**Provided text**
= United National South West Party =

The United National South West Party (Verenigde Nasionale Suidwes Party, Vereinigte Nationale Südwestpartei) was a political party in South West Africa, the local counterpart of the South African United Party but founded eight years earlier and merged into the latter in 1971. It was formed through a merger of National Party of South West Africa and the South West Party, in order to counter the influence of the German League in South West Africa. The first congress of UNSWP was held in Windhoek on 1–2 April 1927.

The UNSWP favoured incorporation of South West Africa into South Africa, and won elections to the Legislative Assembly elections in 1929, 1934, 1940 and 1945.

With the coming of the National Party of South West Africa in the late 1930s, some Afrikaners switched loyalties to the new party. Meanwhile, after 1939 the policy of the UNSWP tended to follow Gen. Smuts instead of Gen. Hertzog, in part because of the fear of a new German interest in the territory. It continued to control the Legislative Assembly until 1950, at which point it held fifteen of the eighteen seats. But the National Party had won control in South Africa in 1948, and in 1950 elections in Namibia the National Party won sixteen seats while the UNSWP retained only two (which it lost in 1966). However, they continued running for the six local seats in the House of Assembly of South Africa in five South African general elections, in 1953, 1958, 1961, 1966, and 1970. Despite good organization and the support of over 40% of South-West Africans in the first three of those elections, the party never succeeded in sending a single representative to the House of Assembly.

The main publication of UNSWP was the newspaper Die Suidwes Afrikaner.

**Short task 1**
Reproduce the passage of the party article that begins with "The United National" and stops after "1–2 April 1927.", changing "first congress" to "founding congress".
**Short task 2**
Translate this sentence from the party article into Spanish: "The main publication of UNSWP was the newspaper Die Suidwes Afrikaner."
**Short task 3**
Answer these questions from the party article:
(a) Where and on what dates was the first congress of the UNSWP held?
(b) How many seats did the UNSWP retain in the 1950 elections?
(c) What was the party's main newspaper?

**Recorded data**
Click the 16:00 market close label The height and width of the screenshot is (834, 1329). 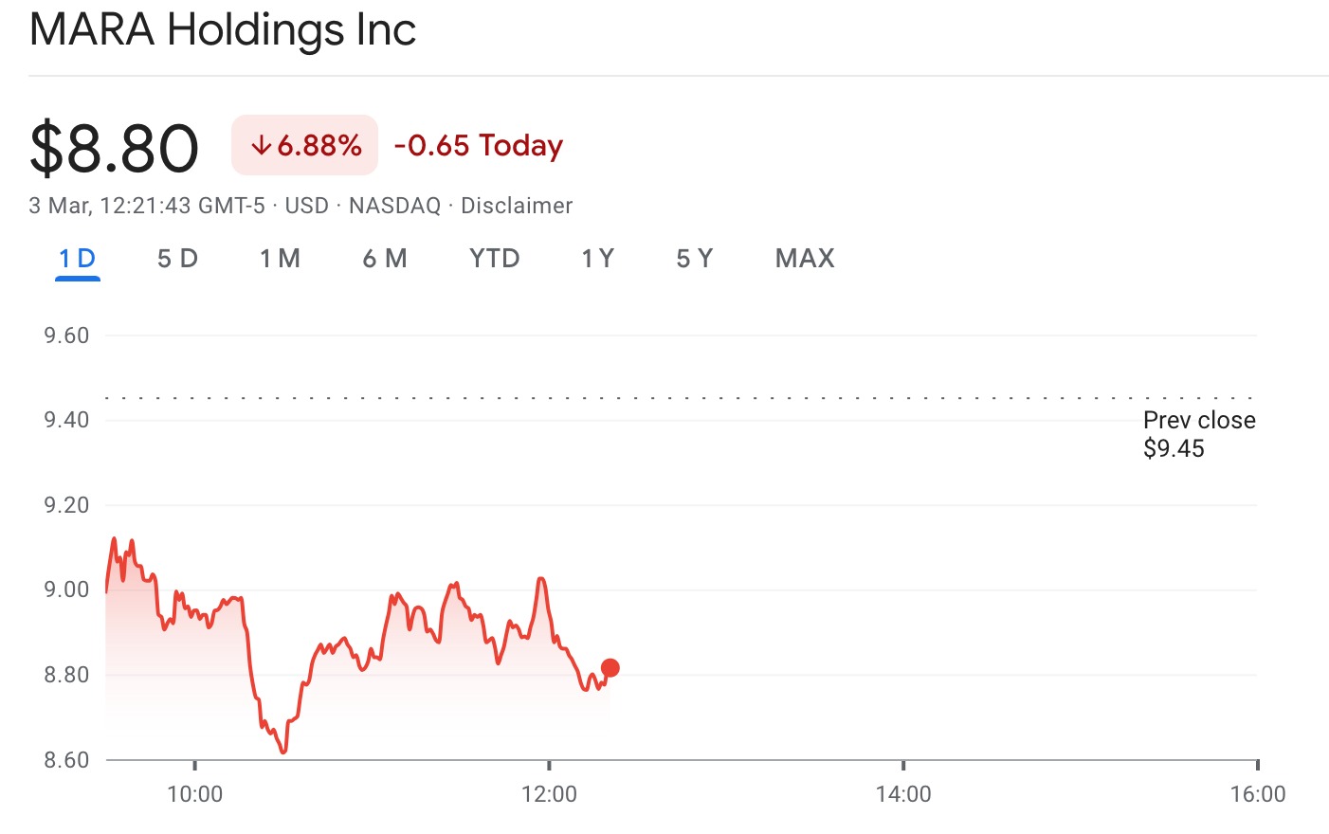[1257, 794]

**Task output 1**
The United National South West Party (Verenigde Nasionale Suidwes Party, Vereinigte Nationale Südwestpartei) was a political party in South West Africa, the local counterpart of the South African United Party but founded eight years earlier and merged into the latter in 1971. It was formed through a merger of National Party of South West Africa and the South West Party, in order to counter the influence of the German League in South West Africa. The founding congress of UNSWP was held in Windhoek on 1–2 April 1927.

**Task output 2**
La principal publicación del UNSWP era el periódico Die Suidwes Afrikaner.

**Task output 3**
(a) Windhoek, on 1–2 April 1927.
(b) Two.
(c) Die Suidwes Afrikaner.